## Texte à lire
-- -- --

Il ne faut cependant pas oublier que l'endothélium sinusoïdal est le seul revêtement endothélial de l'organisme à être associé de façon permanente à des leucocytes résidents, incluant les cellules de Kupffer et une population de lymphocytes spécifiques. Cette propriété suppose donc la capacité pour les cellules endothéliales sinusoïdales de déterminer l'adhésion stable de sous-populations définies de leucocytes circulants. Il est donc possible que l'adhésion des leucocytes aux cellules endothéliales sinusoïdales, aussi bien à l'état normal qu'en situation inflammatoire, dépende de mécanismes différents de ceux mis en œuvre dans le reste de l'organisme. Les cellules endothéliales sinusoïdales expriment ainsi de manière constitutive et spécifique plusieurs protéines d'adhésion leucocytaires, comme CD4 [35], ICAM-1 [16] et VAP-1 [36], dont le rôle en physiologie et en physiopathologie doit être précisé.

Sinusoïdes
et ischémie-reperfusion

Les études expérimentales ont montré que l'endothélium sinusoïdal est une des cibles privilégiées des lésions dues à l'ischémie-reperfusion, telles qu'elles peuvent s'observer en transplantation hépatique [37]. Les lésions endothéliales observées dans cette situation ont un déterminisme multifactoriel : libération de radicaux libres toxiques par les cellules de Kupffer et les polynucléaires accumulés dans la lumière sinusoïdale, production excessive de cytokines par les cellules de Kupffer activées, rôle toxique de la séquestration plaquettaire favorisée par la stase intrasinusoïdale. Les facteurs structuraux de fragilité que nous avons déjà soulignés (absence de jonctions intercellulaires dépendantes de PECAM-1, combinaison restreinte d'intégrines, absence de lame basale) sont probablement responsables de la très grande sensibilité du revêtement endothélial sinusoïdal à ces différentes agressions. Des facteurs fonctionnels s'ajoutent à ces facteurs structuraux. Ainsi, les cellules endothéliales sinusoïdales sont-elles parmi les seules cellules endothéliales de l'organisme à être dépourvues de la protéine CD55 (decay accelerating factor) [38] qui contribue à protéger les cellules somatiques contre le complément activé, produit localement en grande quantité lors de l'ischémie-reperfusion [39]. Durant l'ischémie-reperfusion, les cellules endothéliales sinusoïdales sont avant tout des victimes et ne contribuent pas de manière directe à la pathogénie des lésions hépatocytaires. En particulier, il a été expérimentalement bien démontré qu'elles ne jouent pas de rôle actif dans la séquestration intrasinusoïdale et le recrutement intratissulaire des polynucléaires neutrophiles et des leucocytes circulants, en raison de l'absence constitutive de plusieurs protéines d'adhésion leucocytaires, dont la P-sélectine et PECAM-1 [40].

-- -- --

## Votre objectif
Rédigez la suite du texte sur l'endothélium sinusoïdal et l'ischémie-reperfusion, en reprenant juste après sa dernière phrase. Les enregistrements qui viennent ensuite forment un ensemble indépendant du texte.

-- -- --

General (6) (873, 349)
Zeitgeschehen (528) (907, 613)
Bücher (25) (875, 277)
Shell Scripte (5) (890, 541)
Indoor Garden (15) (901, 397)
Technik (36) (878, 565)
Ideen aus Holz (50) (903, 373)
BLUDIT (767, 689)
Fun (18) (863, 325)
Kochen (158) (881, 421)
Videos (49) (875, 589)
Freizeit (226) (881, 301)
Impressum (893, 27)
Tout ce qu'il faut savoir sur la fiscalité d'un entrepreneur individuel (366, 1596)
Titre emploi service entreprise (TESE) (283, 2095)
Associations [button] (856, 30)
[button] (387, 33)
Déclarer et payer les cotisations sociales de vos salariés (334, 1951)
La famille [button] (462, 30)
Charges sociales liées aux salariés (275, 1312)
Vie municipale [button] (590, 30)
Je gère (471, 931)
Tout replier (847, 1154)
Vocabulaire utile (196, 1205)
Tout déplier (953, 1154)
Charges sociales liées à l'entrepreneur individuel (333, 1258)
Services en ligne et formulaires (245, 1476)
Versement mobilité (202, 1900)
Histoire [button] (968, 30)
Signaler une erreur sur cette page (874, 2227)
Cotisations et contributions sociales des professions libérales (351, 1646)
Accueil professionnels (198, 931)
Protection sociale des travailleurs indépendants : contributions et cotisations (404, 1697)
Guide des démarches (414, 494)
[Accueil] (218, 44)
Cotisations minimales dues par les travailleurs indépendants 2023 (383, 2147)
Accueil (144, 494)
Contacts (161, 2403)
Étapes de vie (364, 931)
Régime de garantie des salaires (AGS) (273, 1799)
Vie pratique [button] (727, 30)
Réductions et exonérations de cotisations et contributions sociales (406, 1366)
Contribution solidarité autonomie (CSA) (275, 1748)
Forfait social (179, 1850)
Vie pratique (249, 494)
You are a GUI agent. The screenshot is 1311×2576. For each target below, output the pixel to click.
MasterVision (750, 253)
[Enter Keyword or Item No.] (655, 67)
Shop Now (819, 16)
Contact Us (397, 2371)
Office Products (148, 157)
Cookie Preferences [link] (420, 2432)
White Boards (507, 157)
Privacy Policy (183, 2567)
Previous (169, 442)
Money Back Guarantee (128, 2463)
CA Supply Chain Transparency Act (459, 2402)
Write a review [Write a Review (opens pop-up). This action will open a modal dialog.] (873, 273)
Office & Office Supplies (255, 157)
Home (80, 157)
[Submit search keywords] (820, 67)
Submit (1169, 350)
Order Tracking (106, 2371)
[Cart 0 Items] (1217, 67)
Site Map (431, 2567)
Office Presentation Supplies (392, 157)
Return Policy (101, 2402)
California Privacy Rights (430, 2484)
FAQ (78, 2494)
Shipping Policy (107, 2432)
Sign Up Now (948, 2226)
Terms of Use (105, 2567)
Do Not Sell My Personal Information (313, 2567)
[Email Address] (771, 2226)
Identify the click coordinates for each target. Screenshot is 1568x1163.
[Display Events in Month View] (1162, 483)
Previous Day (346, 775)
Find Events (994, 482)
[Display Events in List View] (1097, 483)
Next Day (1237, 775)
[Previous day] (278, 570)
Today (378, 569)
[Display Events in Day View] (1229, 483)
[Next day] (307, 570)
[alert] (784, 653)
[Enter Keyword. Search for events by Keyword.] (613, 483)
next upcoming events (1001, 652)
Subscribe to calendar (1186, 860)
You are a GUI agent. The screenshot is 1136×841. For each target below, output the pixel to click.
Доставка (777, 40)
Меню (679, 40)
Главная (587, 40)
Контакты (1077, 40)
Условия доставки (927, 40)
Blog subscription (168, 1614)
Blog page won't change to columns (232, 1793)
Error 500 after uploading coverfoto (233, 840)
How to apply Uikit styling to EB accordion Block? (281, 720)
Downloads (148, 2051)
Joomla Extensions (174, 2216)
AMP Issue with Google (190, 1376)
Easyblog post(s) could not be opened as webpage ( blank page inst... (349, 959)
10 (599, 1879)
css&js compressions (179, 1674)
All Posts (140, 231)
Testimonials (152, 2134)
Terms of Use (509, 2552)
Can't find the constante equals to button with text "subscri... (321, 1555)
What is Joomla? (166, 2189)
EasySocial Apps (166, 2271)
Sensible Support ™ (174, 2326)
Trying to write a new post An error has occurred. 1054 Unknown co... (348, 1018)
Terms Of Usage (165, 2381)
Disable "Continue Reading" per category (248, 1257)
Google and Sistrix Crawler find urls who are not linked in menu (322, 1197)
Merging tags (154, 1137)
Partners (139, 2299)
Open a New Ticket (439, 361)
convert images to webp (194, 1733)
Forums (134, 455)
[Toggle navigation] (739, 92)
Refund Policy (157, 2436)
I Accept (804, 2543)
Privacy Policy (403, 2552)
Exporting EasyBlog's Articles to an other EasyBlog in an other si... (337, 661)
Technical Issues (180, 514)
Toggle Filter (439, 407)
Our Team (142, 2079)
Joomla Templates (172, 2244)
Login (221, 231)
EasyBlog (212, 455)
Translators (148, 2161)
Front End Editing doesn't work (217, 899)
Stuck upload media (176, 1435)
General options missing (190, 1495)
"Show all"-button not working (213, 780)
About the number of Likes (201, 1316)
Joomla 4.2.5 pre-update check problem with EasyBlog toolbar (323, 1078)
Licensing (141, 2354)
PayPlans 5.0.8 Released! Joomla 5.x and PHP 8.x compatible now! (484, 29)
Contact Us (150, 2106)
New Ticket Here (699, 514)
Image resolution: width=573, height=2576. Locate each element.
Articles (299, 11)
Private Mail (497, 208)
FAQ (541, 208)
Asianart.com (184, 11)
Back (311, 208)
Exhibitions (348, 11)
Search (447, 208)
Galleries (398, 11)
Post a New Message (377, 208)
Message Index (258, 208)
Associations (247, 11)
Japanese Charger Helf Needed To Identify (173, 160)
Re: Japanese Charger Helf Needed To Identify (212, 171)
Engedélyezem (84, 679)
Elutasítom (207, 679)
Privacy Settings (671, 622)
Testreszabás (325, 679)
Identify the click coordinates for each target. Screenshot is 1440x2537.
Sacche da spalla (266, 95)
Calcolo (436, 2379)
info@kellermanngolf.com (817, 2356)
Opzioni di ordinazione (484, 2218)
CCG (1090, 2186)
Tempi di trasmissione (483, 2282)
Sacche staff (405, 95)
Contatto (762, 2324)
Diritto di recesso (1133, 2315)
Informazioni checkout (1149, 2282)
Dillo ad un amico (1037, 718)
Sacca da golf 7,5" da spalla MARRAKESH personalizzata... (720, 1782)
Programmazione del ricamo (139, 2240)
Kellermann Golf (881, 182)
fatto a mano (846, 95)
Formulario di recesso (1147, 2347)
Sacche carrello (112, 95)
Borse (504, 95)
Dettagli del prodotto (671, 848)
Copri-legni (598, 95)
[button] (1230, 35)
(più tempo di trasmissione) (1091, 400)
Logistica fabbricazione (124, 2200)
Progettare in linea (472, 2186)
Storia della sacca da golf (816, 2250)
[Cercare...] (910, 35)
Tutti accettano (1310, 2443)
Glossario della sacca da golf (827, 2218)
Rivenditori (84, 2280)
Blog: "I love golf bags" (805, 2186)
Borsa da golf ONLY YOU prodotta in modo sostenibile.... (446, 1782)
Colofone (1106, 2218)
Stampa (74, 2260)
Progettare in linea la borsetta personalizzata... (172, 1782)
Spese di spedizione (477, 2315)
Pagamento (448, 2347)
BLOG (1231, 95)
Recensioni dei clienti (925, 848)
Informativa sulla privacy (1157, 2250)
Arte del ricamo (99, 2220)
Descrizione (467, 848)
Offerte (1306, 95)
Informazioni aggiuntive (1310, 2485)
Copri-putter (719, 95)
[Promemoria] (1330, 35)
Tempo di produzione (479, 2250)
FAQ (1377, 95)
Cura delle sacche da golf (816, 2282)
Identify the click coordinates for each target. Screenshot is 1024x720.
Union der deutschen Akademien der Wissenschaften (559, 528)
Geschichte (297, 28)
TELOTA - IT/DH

-- -- --

## Réponse attendue
Le rôle du plexus capillaire péribiliaire en pathologie

Les capillaires de l'espace porte, et notamment ceux du plexus péribiliaire, semblent donc être l'un des sites les mieux adaptés pour permettre le recrutement des leucocytes dans le foie au cours des réactions inflammatoires. Toute médaille ayant son revers, ils sont donc également les plus exposés à devenir les cibles d'une réaction à médiation immunitaire. C'est notamment le cas en transplantation d'organe, où les capillaires sont connus pour être l'une des cibles privilégiées du rejet cellulaire [41]. Le phénomène a été vérifié en transplantation hépatique. La destruction des capillaires péribiliaires par les lymphocytes de l'hôte est en effet un des premiers événements du rejet cellulaire aigu [42]. Les lésions du plexus péribiliaire favorisent le développement ultérieur de lésions secondaires, d'origine ischémique, des canaux biliaires interlobulaires.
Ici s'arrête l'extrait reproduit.